■ **The task**: Where the records appear below, transcribe them exactly, leaving none out.

■ **Records for this task**:

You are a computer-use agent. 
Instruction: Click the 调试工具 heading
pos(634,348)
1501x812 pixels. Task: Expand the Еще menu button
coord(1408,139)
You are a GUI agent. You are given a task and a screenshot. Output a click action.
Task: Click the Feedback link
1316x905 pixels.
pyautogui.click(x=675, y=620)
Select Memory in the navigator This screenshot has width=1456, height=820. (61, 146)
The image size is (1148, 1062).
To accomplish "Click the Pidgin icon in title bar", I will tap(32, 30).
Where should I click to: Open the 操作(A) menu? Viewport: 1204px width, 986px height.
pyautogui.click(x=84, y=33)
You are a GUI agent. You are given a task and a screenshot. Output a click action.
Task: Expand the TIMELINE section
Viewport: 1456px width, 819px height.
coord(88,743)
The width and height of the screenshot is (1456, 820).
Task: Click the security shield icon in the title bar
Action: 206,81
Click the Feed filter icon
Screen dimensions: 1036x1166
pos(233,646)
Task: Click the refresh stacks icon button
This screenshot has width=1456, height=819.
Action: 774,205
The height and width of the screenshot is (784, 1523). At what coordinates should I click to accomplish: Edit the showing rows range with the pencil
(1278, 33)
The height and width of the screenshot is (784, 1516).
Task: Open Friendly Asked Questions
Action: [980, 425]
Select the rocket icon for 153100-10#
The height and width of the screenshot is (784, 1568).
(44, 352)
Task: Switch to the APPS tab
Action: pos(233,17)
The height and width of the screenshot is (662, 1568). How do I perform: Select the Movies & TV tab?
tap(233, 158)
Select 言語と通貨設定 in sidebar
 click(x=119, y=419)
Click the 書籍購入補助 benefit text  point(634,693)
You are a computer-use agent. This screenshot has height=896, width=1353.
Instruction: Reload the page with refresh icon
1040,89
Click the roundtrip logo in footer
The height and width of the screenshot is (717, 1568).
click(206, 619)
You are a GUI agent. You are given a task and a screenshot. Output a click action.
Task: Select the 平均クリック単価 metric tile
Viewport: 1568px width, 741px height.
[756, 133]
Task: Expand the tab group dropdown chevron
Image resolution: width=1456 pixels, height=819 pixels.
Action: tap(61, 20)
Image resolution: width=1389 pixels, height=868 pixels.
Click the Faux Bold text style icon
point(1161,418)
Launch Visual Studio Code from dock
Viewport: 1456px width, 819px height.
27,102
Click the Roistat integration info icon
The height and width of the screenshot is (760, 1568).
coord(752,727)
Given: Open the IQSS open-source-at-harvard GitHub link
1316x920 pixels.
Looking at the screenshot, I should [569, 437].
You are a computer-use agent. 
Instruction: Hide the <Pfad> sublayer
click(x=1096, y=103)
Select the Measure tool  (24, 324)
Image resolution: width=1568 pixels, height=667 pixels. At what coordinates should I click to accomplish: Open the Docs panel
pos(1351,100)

■ **Task output**:
You are a computer-use agent. 
Instruction: Click the 调试工具 heading
pos(634,348)
1501x812 pixels. Task: Expand the Еще menu button
coord(1408,139)
You are a GUI agent. You are given a task and a screenshot. Output a click action.
Task: Click the Feedback link
1316x905 pixels.
pyautogui.click(x=675, y=620)
Select Memory in the navigator This screenshot has width=1456, height=820. (61, 146)
The image size is (1148, 1062).
To accomplish "Click the Pidgin icon in title bar", I will tap(32, 30).
Where should I click to: Open the 操作(A) menu? Viewport: 1204px width, 986px height.
pyautogui.click(x=84, y=33)
You are a GUI agent. You are given a task and a screenshot. Output a click action.
Task: Expand the TIMELINE section
Viewport: 1456px width, 819px height.
coord(88,743)
The width and height of the screenshot is (1456, 820).
Task: Click the security shield icon in the title bar
Action: 206,81
Click the Feed filter icon
Screen dimensions: 1036x1166
pos(233,646)
Task: Click the refresh stacks icon button
This screenshot has width=1456, height=819.
Action: 774,205
The height and width of the screenshot is (784, 1523). At what coordinates should I click to accomplish: Edit the showing rows range with the pencil
(1278, 33)
The height and width of the screenshot is (784, 1516).
Task: Open Friendly Asked Questions
Action: [980, 425]
Select the rocket icon for 153100-10#
The height and width of the screenshot is (784, 1568).
(44, 352)
Task: Switch to the APPS tab
Action: pos(233,17)
The height and width of the screenshot is (662, 1568). How do I perform: Select the Movies & TV tab?
tap(233, 158)
Select 言語と通貨設定 in sidebar
 click(x=119, y=419)
Click the 書籍購入補助 benefit text  point(634,693)
You are a computer-use agent. This screenshot has height=896, width=1353.
Instruction: Reload the page with refresh icon
1040,89
Click the roundtrip logo in footer
The height and width of the screenshot is (717, 1568).
click(206, 619)
You are a GUI agent. You are given a task and a screenshot. Output a click action.
Task: Select the 平均クリック単価 metric tile
Viewport: 1568px width, 741px height.
[756, 133]
Task: Expand the tab group dropdown chevron
Image resolution: width=1456 pixels, height=819 pixels.
Action: tap(61, 20)
Image resolution: width=1389 pixels, height=868 pixels.
Click the Faux Bold text style icon
point(1161,418)
Launch Visual Studio Code from dock
Viewport: 1456px width, 819px height.
27,102
Click the Roistat integration info icon
The height and width of the screenshot is (760, 1568).
coord(752,727)
Given: Open the IQSS open-source-at-harvard GitHub link
1316x920 pixels.
Looking at the screenshot, I should [569, 437].
You are a computer-use agent. 
Instruction: Hide the <Pfad> sublayer
click(x=1096, y=103)
Select the Measure tool  (24, 324)
Image resolution: width=1568 pixels, height=667 pixels. At what coordinates should I click to accomplish: Open the Docs panel
pos(1351,100)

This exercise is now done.